Autre nouveauté : désormais, le fisc n’appliquera plus le taux des commissions occultes en présence d’une “divergence d’interprétation raisonnable” quant aux règles fiscales relatives aux avantages dits sociaux. Il s’agit des avantages limités qui, moyennant certaines conditions, ne sont pas taxables dans le chef du bénéficiaire et ne doivent pas figurer sur la fiche de salaire. Si ces conditions ne sont pas remplies, l’avantage est taxable et la fiche annuelle doit en faire mention. Mais le non-respect de cette règle à cause d’une différence d’interprétation n’entraînera pas l’application du taux de 309 %. Sont visés ici les chèques-repas, les chèques sport et culture et les écochèques.

Notre avis

En tant que chef d’entreprise, faites toujours établir une fiche pour les avantages en nature dont vous bénéficiez via votre société.
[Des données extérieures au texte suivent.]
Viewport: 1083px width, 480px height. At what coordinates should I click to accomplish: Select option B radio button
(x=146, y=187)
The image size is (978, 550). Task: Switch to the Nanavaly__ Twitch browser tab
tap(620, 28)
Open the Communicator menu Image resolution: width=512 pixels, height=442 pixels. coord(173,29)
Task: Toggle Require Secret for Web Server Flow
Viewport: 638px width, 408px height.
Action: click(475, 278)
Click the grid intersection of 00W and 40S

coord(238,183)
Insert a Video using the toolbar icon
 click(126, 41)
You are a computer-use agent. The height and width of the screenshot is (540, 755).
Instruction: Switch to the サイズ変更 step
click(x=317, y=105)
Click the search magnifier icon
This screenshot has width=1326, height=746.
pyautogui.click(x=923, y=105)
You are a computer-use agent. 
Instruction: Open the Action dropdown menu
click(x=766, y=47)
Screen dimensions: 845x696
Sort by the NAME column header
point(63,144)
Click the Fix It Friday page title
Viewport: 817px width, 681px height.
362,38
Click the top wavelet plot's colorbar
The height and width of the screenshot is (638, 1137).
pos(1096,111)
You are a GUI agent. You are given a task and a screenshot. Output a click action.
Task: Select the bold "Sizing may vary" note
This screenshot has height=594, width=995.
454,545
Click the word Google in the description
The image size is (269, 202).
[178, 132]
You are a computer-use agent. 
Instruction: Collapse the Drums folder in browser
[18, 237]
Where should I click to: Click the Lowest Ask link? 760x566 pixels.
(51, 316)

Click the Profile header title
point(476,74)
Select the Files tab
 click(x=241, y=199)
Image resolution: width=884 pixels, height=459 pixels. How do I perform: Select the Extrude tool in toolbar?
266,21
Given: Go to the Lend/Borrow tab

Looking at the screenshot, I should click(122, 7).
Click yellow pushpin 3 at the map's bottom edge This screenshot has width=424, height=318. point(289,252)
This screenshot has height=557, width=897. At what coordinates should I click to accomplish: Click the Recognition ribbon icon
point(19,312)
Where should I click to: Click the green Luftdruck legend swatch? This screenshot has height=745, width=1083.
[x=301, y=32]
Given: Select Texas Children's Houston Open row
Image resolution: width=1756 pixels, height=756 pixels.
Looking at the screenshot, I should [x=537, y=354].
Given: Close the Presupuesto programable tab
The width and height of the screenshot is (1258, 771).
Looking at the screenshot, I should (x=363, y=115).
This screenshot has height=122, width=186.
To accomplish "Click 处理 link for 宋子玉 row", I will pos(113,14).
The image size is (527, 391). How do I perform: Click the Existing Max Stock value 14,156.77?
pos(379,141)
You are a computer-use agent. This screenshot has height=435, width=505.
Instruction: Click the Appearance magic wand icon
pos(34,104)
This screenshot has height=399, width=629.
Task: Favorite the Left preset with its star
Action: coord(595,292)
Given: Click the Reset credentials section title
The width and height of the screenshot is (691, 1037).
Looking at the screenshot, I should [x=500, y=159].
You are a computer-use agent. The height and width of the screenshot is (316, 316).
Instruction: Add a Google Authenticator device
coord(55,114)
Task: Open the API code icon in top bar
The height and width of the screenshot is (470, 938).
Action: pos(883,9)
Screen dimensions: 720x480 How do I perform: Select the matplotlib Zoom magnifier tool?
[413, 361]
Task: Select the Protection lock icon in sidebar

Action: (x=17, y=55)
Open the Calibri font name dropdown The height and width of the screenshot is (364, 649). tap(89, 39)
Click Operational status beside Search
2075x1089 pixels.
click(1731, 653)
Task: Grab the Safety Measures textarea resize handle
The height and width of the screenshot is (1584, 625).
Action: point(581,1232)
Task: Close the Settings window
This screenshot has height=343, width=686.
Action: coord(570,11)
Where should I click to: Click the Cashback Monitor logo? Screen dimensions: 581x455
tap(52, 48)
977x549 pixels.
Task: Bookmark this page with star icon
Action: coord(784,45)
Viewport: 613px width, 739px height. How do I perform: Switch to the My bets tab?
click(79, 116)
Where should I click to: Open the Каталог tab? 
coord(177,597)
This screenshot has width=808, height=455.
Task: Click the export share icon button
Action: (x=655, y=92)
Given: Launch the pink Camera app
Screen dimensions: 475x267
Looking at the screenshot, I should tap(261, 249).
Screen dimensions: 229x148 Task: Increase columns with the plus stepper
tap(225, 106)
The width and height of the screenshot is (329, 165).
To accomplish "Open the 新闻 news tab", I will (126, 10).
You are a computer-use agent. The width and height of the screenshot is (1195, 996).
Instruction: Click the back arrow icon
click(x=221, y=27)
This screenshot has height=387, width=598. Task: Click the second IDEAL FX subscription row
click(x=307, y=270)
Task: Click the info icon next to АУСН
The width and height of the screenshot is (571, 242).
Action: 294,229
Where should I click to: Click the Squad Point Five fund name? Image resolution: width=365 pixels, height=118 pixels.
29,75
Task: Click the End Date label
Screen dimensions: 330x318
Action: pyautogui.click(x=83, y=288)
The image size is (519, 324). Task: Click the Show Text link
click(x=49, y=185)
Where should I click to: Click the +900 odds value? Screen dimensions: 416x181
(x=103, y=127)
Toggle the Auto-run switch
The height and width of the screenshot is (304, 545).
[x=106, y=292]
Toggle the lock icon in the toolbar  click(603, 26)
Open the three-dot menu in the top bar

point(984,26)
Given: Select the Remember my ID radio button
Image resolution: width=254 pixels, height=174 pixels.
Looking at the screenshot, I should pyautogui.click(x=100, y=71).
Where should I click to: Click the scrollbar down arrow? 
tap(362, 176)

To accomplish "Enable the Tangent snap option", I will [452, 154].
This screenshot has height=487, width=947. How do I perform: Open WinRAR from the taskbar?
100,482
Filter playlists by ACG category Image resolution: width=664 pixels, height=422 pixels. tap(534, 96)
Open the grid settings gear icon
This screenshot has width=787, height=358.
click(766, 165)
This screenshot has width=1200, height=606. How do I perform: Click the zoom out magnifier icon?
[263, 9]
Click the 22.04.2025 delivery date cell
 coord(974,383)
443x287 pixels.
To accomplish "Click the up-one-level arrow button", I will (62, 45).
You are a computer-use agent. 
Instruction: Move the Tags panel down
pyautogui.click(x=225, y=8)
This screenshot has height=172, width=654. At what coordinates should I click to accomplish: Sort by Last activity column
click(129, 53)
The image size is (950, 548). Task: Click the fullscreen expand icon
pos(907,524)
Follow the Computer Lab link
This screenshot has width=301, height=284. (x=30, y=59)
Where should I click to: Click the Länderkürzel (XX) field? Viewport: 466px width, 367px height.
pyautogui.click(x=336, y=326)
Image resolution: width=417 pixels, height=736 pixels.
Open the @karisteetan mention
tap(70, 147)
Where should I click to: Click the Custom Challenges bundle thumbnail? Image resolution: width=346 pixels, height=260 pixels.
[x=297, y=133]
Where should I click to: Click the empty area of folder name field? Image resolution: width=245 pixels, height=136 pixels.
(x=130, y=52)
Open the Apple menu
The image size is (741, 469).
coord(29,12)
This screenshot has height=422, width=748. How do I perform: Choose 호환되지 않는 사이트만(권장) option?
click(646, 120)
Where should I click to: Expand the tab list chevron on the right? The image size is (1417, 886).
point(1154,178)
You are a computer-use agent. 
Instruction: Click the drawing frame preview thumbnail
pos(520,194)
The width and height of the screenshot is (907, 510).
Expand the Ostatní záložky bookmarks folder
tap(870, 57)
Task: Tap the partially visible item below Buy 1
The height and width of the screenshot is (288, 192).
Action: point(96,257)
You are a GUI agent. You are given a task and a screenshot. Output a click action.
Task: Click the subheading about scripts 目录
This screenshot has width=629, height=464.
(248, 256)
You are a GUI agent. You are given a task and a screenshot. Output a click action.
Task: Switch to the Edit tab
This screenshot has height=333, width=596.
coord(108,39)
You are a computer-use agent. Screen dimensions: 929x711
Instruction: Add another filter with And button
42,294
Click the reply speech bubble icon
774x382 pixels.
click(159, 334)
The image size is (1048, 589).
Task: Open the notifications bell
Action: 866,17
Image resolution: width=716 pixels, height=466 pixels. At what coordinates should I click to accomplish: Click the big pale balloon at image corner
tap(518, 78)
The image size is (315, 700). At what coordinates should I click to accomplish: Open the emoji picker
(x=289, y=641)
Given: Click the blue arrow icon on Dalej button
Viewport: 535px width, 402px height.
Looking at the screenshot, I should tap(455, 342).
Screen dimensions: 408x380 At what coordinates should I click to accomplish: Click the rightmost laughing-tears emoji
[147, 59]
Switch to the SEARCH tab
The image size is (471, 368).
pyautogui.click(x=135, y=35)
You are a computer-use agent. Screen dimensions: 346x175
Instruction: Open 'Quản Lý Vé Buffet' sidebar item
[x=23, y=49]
Bien que le fisc ait tempéré ses premières ardeurs, la société risque de se voir appliquer le taux “commissions occultes” de 309 % en l’absence de fiche.

Dirk Sterkens, MoneyTalk

Avantages forfaitaires

Si votre société prend en charge certaines de vos dépenses privées, l’avantage de toute nature sur lequel vous serez taxé est en principe égal à la “valeur réelle”. Votre société paie par exemple un voyage privé de 3.000 euros ? Vous serez taxé sur un avantage de 3.000 euros. Dans certains cas, cependant, l’avantage est évalué forfaitairement, quelle que soit sa valeur réelle. Il en va ainsi des avantages suivants :

– un prêt sans intérêts ;

– la mise à disposition gratuite d’un bâtiment, d’une partie d’un bâtiment ou d’une chambre ;

– chauffage et électricité gratuits ;

– la mise à disposition gratuite d’une voiture ;

– la mise à disposition gratuite d’un PC et d’une connexion internet.

Ces avantages bénéficient d’une tolérance spécifique jusqu’au 30 juin 2012 (cf. supra, “Régime transitoire”). D’après le fisc, ces dispositions concernent aussi le GSM, bien que la législation fiscale ne précise pas de forfait.